ジョウは諦めたように目を伏せ、短く息を吐くと、緩やかに両手をあげる。
「わかった……! これ以上、戦うのは得策ではない──退散しよう」
と、降参したように短銃を腰へと戻してみせた。ミルドレッドは剣先を彼へ持っていく。
「ならば早く立ち去れ!」ミルドレッドは吼えるように言った。
ジョウはフードを深く被ると、残っていた山賊たちと共に引き上げていく。後には死傷者だけが残された。僕はネイアを見下ろす。彼女は弱々しく笑うと、
「終わったか……」彼女の言葉に僕は頷いた。「そろそろ……カナデを出してやってくれ」
言われた通り、テーブルを思い切り動かし、カーペットをナイフで切り裂くと、隠し扉をノックする。もう終わったよ、と囁いて。中から恐る恐る、小動物のようにカナデが顔を出すと、変わり果てた姿のネイアを見つけ、全身の毛を逆立てた。
僕も痛ましい姿の彼女を見つめる。
「ネイア!」
カナデは駆け寄った。ネイアはもう助からない。ミルドレッドが緩々と首を横に振り、そう伝える。僕は暗澹たる思いに蝕まれ、喉を掻き切りたい気持ちになった。どうしようもなく胸が苦しい。僕は彼女を助けられた立場にあったのに。
もっと強ければ……。
ネイアは震える手をカナデに差し向けると、
「すまない……握って、くれないか……少し寒いんだ……」カナデは何度も頷いて、握ってやった。ネイアはほんの少し口角を上げ、「ああ、温かい……。まったく、最期まで、見届けてやり、たかったよ……これで私の役目も終わりだ」
「そんなことない! そんなことないよ!」カナデが叫ぶ。
ネイアは物柔らかく笑ってみせる。
「幸せに、な……」それから焦点の合わない目で僕を見る。「後は、頼む……」
それは殆ど囁きに近かった。
息が浅くなり、ネイアは宙を見つめた。僕は息を呑む。彼女はやがて掠れた声で、「忘れられるなら、どれだけ良かったろうね……」と呟いた。どういうことだと聞きたかったけれど、ネイアの黒く澄んだ瞳がこちらを向いて、何も言えなくなる。

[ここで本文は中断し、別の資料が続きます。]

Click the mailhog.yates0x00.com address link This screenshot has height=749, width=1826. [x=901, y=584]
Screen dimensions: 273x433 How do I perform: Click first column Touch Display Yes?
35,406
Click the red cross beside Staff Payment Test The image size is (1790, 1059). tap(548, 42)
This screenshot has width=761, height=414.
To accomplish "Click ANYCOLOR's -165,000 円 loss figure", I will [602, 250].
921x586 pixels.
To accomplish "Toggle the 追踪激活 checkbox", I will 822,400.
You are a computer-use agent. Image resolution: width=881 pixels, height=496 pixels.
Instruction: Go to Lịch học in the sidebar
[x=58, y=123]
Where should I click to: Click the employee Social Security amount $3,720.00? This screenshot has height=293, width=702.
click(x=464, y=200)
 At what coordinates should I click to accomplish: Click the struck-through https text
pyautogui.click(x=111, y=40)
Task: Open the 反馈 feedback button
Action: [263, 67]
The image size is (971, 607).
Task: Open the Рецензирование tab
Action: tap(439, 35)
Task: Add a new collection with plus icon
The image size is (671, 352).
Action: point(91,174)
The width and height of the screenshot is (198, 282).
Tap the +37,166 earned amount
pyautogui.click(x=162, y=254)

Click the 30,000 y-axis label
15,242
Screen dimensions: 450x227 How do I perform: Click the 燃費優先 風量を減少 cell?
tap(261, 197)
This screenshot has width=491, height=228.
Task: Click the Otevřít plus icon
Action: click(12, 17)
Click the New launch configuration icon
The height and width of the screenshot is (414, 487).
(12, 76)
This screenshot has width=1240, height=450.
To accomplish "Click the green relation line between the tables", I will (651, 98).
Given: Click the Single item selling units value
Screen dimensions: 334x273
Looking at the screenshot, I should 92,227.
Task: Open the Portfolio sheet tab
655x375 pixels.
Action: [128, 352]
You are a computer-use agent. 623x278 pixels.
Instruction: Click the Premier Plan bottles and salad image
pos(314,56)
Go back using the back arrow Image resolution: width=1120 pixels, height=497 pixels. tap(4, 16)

彼女の苦しげな表情は段々と和らぎ、ふっと微笑んだかと思うと、やがて動かなくなった。
時間が止まったようだった。
僕は何が起きたものか、上手く理解できずにいる。
彼女は目を開けたまま、真っ白になった。
動かない。
つまり──
「うわああああああああ──!」
カナデが大声で泣き叫ぶ。僕は呼吸もままならず、膝ががくがくと震え出した。息が吸えない。息が吐けない。鮮血に染まった服から、徐々に、色が床へと零れ落ちていく。
僕は手に痛みを感じた。
年輪が十四になっている。
彼女が生きた年数と同じだ。
涙が滲み、頬を伝う。
「残念です……」
ミルドレッドは片膝を立てると、ネイアのために祈りを捧げていた。それが何を意味するのかはわからない。けれど、彼女のためを想っていることは確かだと思われた。
カナデは手を握ったまま、離れようとはしない。
ふと、冷たい風が吹き過ぎていく。
隣に記憶の中のネイアが現れ、僕を抱き寄せた。
「私の身に何かあったら、代わりにカナデを見届けてくれないかな」
開けっ放しの扉からは、夕焼け色に染まった雪が見えていた。もうすぐ新年が訪れる。でもそこにネイアは居ない。彼女と一緒に日々を過ごすことは──未来を迎えることは、もう不可能なのだ。
……。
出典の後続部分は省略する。